Dall’insediamento del governo Meloni, sono stati adottati diversi provvedimenti che sembrano avere l’obiettivo di reprimere attivismo ambientale e proteste sul campo. Inizialmente, col “decreto legge Rave party”, si sono irrigidite le regole sui raduni. Prima ancora c’erano stati i decreti sicurezza di Salvini, che avevano aggravato il reato di danneggiamento e reintrodotto quello di blocco stradale. Successivamente, con la legge n.6/2024, si sono aggiunte alle pene già previste dal codice penale altre sanzioni amministrative che vanno a colpire gli attivisti che scelgono i beni culturali o paesaggistici come obiettivo dei propri atti di protesta pacifica. Mentre il nostro Paese rimane uno degli ultimi in Europa a non aver ancora dotato di misure di identificazione le forze di polizia impegnate in operazioni di ordine pubblico, sempre più spesso le autorità hanno utilizzato la misura sanzionatoria dei “fogli di via” contro attivisti per la giustizia climatica, sindacalisti, lavoratori e semplici cittadini che hanno espresso il proprio dissenso in maniera non violenta. Recentemente l’Onu, con il nuovo rapporto “Repressione delle proteste ambientaliste e disobbedienza civile” firmato da Michel Forst – inviato speciale per i difensori dell’Ambiente e dei Diritti umani -, ha evidenziato il diffuso stato di violazione del diritto di protesta in Europa. Nel rapporto l’Italia viene citata più volte, con i riferimenti alla cosiddetta legge “eco-vandali” approvata a gennaio 2024 al fatto che le autorità stanno usando sempre più spesso alcune misure del “Codice Antimafia” per emettere ordini restrittivi nei confronti di manifestanti pacifici.
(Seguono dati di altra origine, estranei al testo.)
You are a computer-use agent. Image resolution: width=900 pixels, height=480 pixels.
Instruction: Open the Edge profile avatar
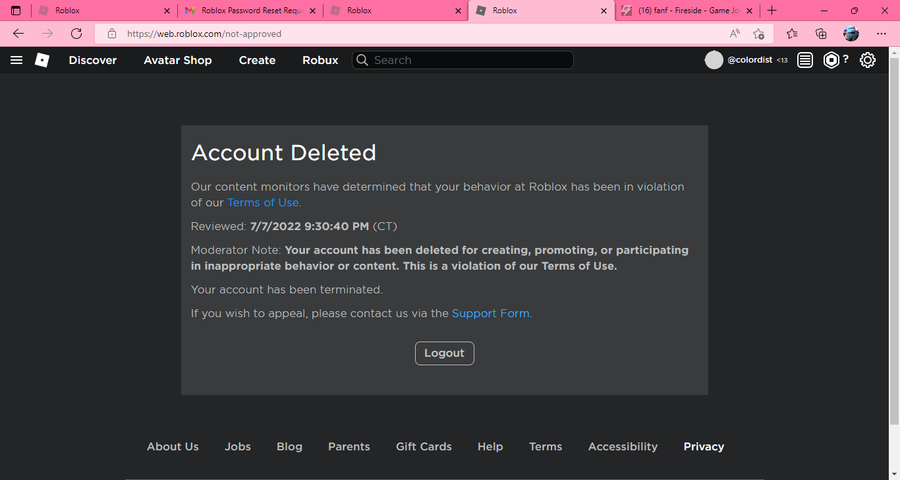(x=851, y=33)
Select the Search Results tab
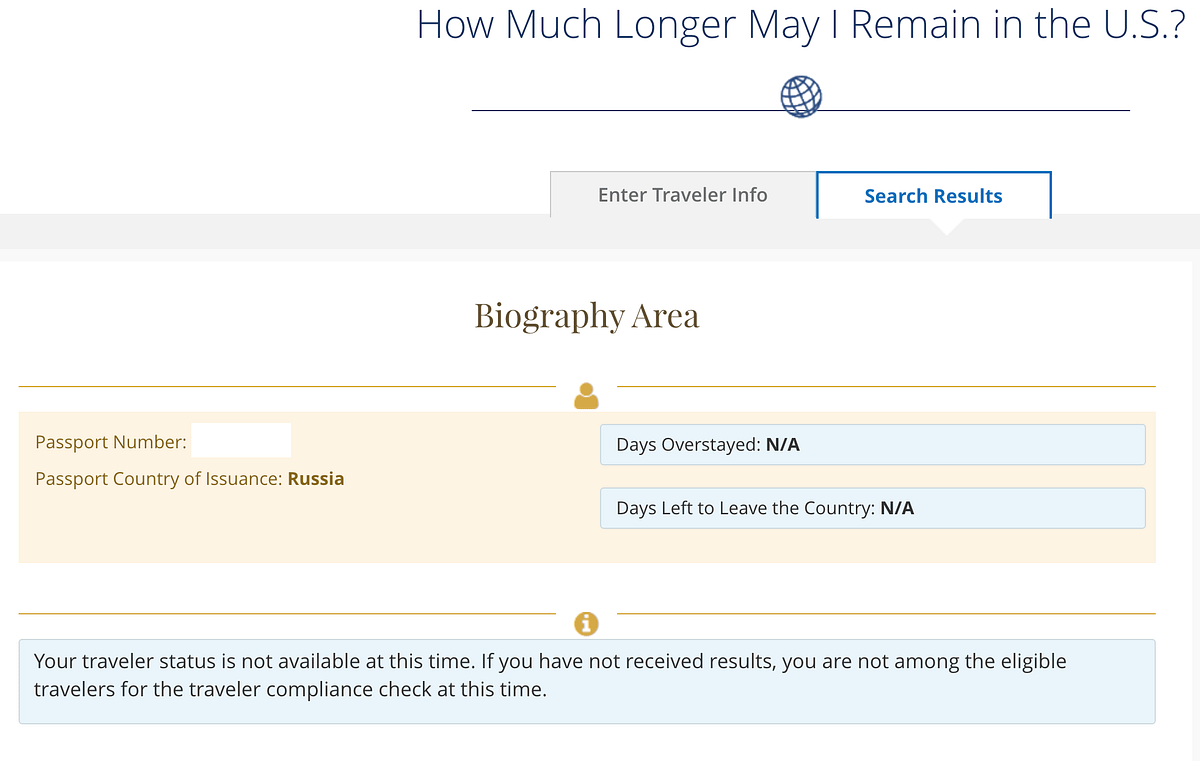 tap(933, 196)
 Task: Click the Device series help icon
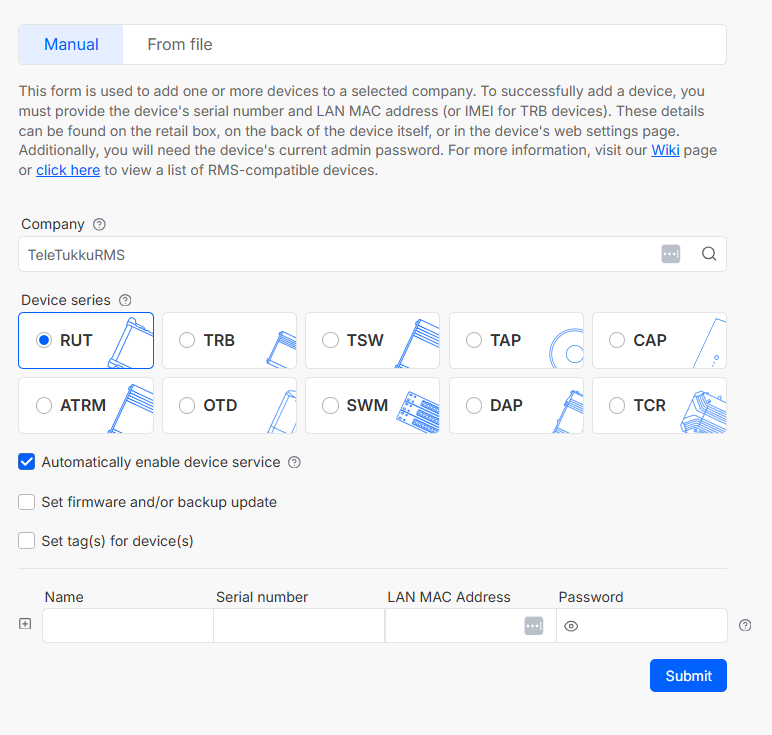(125, 300)
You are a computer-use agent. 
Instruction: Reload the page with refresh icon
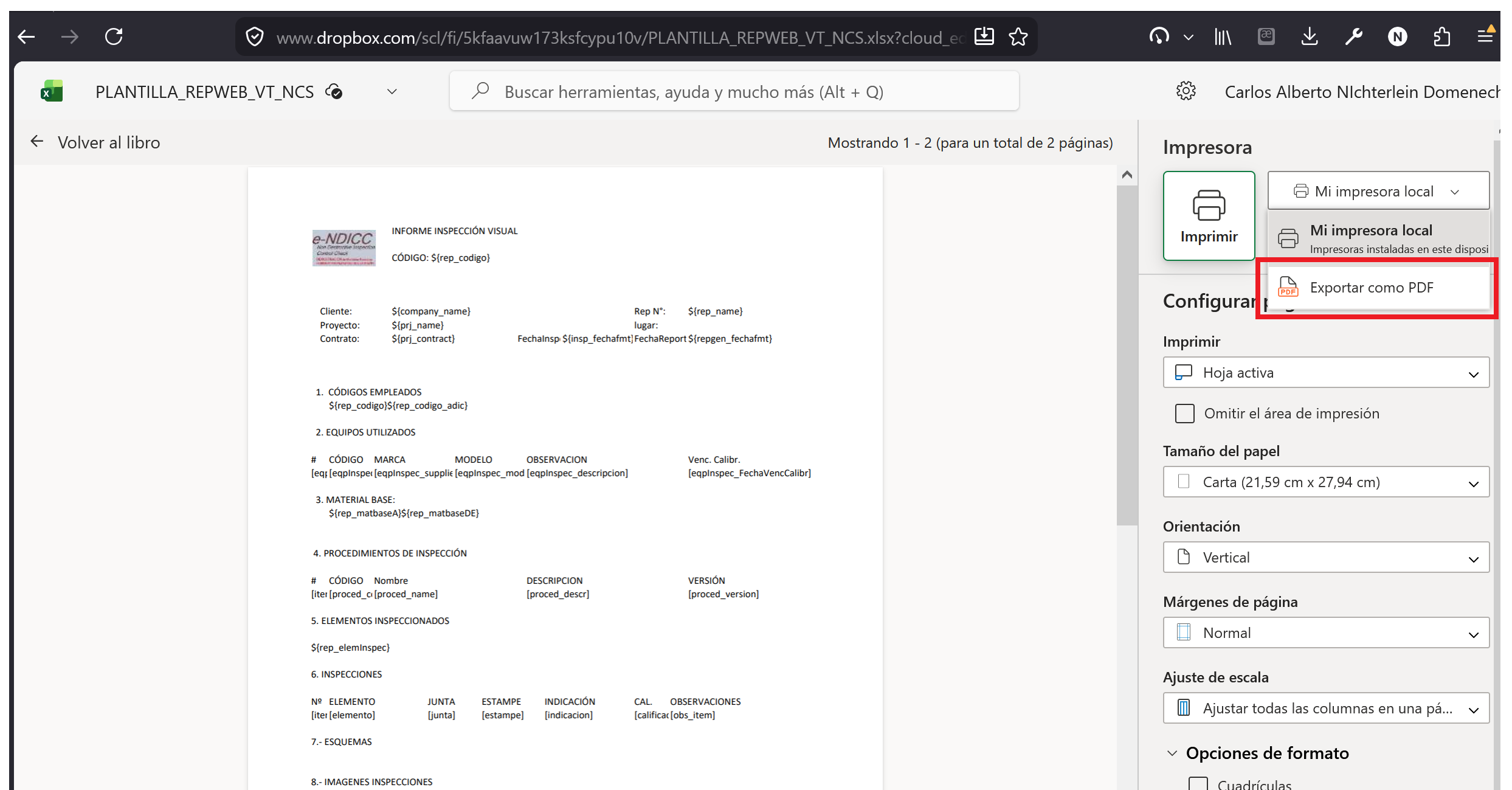pyautogui.click(x=114, y=37)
Nel rapporto si denuncia come, nel nostro Paese, “l’attivismo ambientale è stato etichettato come una potenziale minaccia terroristica” e la legislazione “viene sempre più utilizzata per reprimere la protesta ambientale attraverso l’introduzione di nuovi reati, sentenze più severe e divieti su particolari forme di protesta”.